Other foreign-backed companies see opportunities in hydrogen trucks, too. Hyundai Motor Co. on Nov. 5 announced agreements with five Chinese partners to promote the development of hydrogen fuel-cell commercial vehicles.

“Hyundai believes China has a massive potential for hydrogen powered commercial vehicles,” said In Cheol Lee, Hyundai’s executive vice president and head of commercial vehicle division. Hyundai and its regional partners aim to supply some 4,000 fuel cell electric commercial vehicles in China by 2025.

The Asian subsidiary of beverage giant Anheuser-Busch InBev SA/NV, meanwhile, added four hydrogen fuel-cell trucks to its fleet, the company announced Sept. 28. It plans to deliver beer using the trucks, making China the first nation where the company has deployed such vehicles for beer shipments.

“Pure electric vehicles and fuel cell-powered automobiles are equally important in our new energy vehicle development strategy and will coexist in the long run,” Wan Gang, who is a vice chairman of China’s national advisory body for policy making and often called the father of the country’s electric-car movement, said in January.

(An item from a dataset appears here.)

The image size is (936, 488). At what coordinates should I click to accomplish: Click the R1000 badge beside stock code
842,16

Many skeptics do share Musk’s misgivings. Fuel cells are less efficient than batteries and the cost of building supporting infrastructure like refueling stations is much higher, according to a report published this month by IDTechEx, a research firm from Cambridge, England. Fuel-cell vehicles will “continue to be a commercial failure for the next two decades,” it said.

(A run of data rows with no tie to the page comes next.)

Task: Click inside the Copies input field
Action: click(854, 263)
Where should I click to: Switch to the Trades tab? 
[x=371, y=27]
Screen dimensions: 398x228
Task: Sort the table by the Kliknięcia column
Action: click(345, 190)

And for now, Chinese leaders may be keeping their options open as they wait to see how the technology develops.

“The limited details in this plan suggest, at the national level, policy makers are still deliberating over the role of hydrogen in China’s energy economy and the country’s goal of carbon neutrality by 2060,” BloombergNEF analysts Siyi Mi and Jinghong Lyu wrote in a report published Nov. 13, with reference to China’s 15-year plan for new-energy vehicles.

ReFire, a Shanghai startup that manufactures fuel-cell engines, is one company that’s nonetheless preparing for a surge in demand. It makes about 1,000 engines a year for Chinese producers of trucks and buses and expects annual capacity to soar to 20,000 as early as 2024. The competitiveness gap with EVs will shrink as hydrogen gains acceptance, Chief Executive Officer Robin Lin said.

“There’s a great chance for a dramatic drop in hydrogen prices,” he said. “As long as hydrogen power is cheap enough, it’ll be a natural choice.”